* **What the task asks**: Count the lines of the data below that contain the string "screenshot", and report only that number.
========
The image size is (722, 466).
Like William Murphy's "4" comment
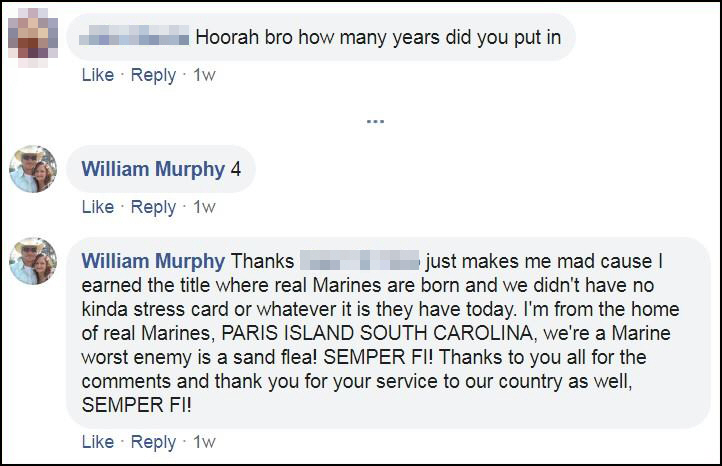pos(97,207)
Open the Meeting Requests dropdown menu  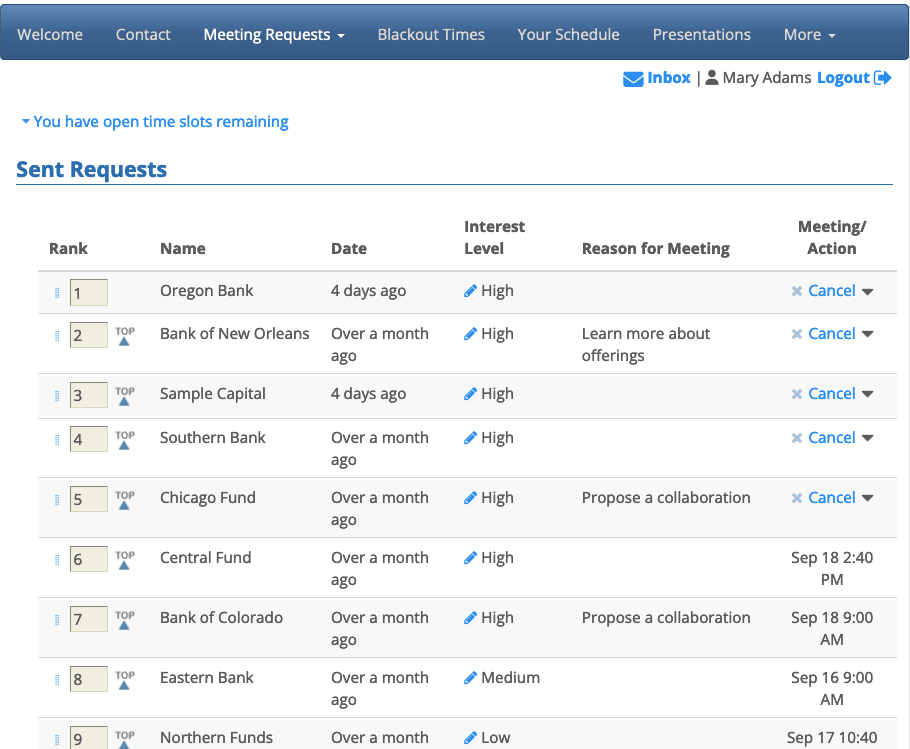274,34
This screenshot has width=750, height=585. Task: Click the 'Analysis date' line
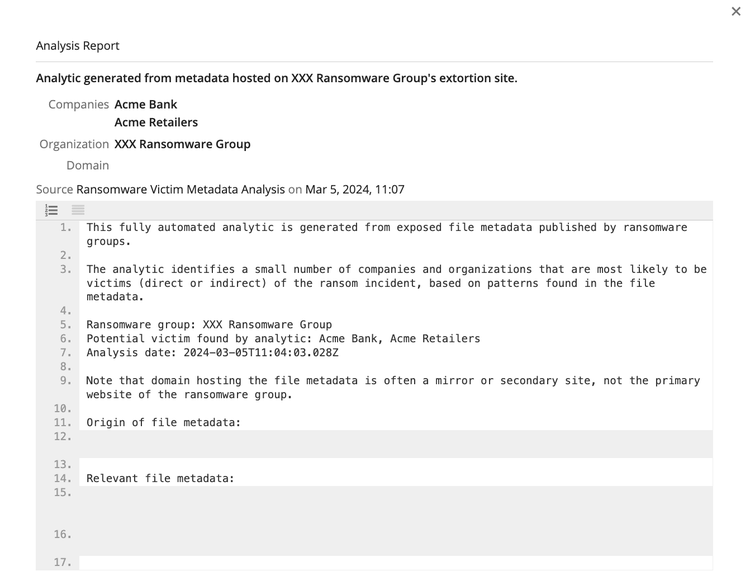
========
* **Exercise answer**: 1